_TASK GOAL:_ Transcribe the part of the Okanagan Generosity Day article that begins with the words "Valentines Day marks" and ends with "Association in Kelowna.", keeping every word and punctuation mark unchanged.

_PAGE TEXT:_
···
Valentines Day marks the first Okanagan Generosity Day

Forget roses and chocolates, the non-profit sector is challenging everyone in the city to fall in love with being generous

  • Jan. 23, 2014 8:00 p.m.
Non-profit organizations around the Okanagan have committed to put their hands together to promote a generous spirit among non-profits.

Non-profit organizations around the Okanagan have committed to put their hands together to promote a generous spirit among non-profits.

We’re not going to put our individual hands out, we’re going to put our hands together, says Candace Giesbrecht, director of promotion and development for the Canadian Mental Health Association in Kelowna.

She is talking about Okanagan Generosity Day, a campaign to encourage generosity of every type, which CMHA and four other non-profit organizations are bringing to the Central Okanagan.

“We just want to call people’s attention to giving generously,” she said. “Part of the deal is that you commit to not exploiting this for your own gain. We want to make this about the community, not about a cause.”

Generosity Day got started on a global level in 2011 when Sasha Dichter, an executive for a non-profit organization targeting poverty who blogs about generosity, decided to take his own person commitment not to turn down any request for help for the month of February and turn it into a worldwide movement.

With the help of several friends who head other non-profits, he took aim at Valentine’s Day, hoping to save it from the corporations looking to profit on romantic love and use the date to help everyone around the world share in a more generous spirit.

As Giesbrecht explains it, this could mean volunteering or donating funds, but it can also be as simple as offering up your Safeway card to someone who has forgotten theirs or letting the elderly person in line behind you take your spot in a line, as she saw one woman do in the grocery store this week.

“We’re asking, what could you do on this day that would show your love for the community?” she said. “We intentionally decided not to police it.”

The Central Okanagan Foundation, Kelowna General Hospital Foundation, Kelowna Community Resources, United Way of the Central and South Okanagan, and CMHA have all set up a Facebook account and will be using the hashtag #okletsgive in their social media promotions.

Giesbrecht said she first noticed the concept on Twitter and followed it trending last year, thinking it was a brilliant plan to encourage giving in a global way.

“So often people think (non-profit organizations) are competing with each other, but if somebody is investing generously in one aspect of our community, it’s going to impact us all,” she said.
···
_DATA FOR ANALYSIS:_
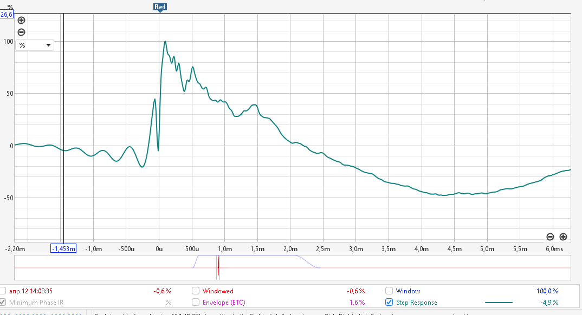Click the step response peak near 100%
The width and height of the screenshot is (582, 315).
165,42
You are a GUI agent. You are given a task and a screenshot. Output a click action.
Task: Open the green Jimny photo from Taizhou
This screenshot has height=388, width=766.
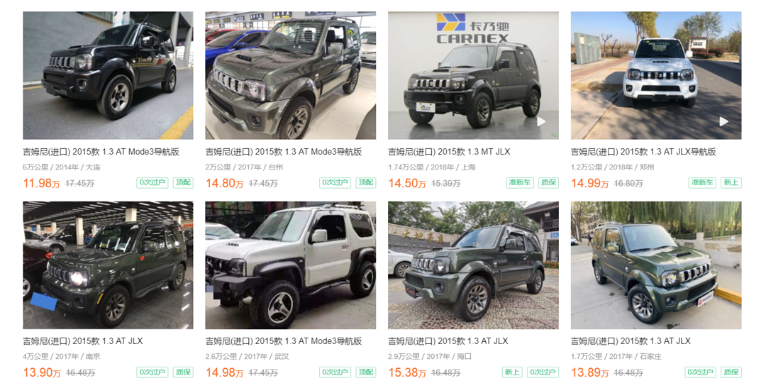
···
_RESPONSE FOR THIS EXERCISE:_
Valentines Day marks the first Okanagan Generosity Day

Forget roses and chocolates, the non-profit sector is challenging everyone in the city to fall in love with being generous

  • Jan. 23, 2014 8:00 p.m.
Non-profit organizations around the Okanagan have committed to put their hands together to promote a generous spirit among non-profits.

Non-profit organizations around the Okanagan have committed to put their hands together to promote a generous spirit among non-profits.

We’re not going to put our individual hands out, we’re going to put our hands together, says Candace Giesbrecht, director of promotion and development for the Canadian Mental Health Association in Kelowna.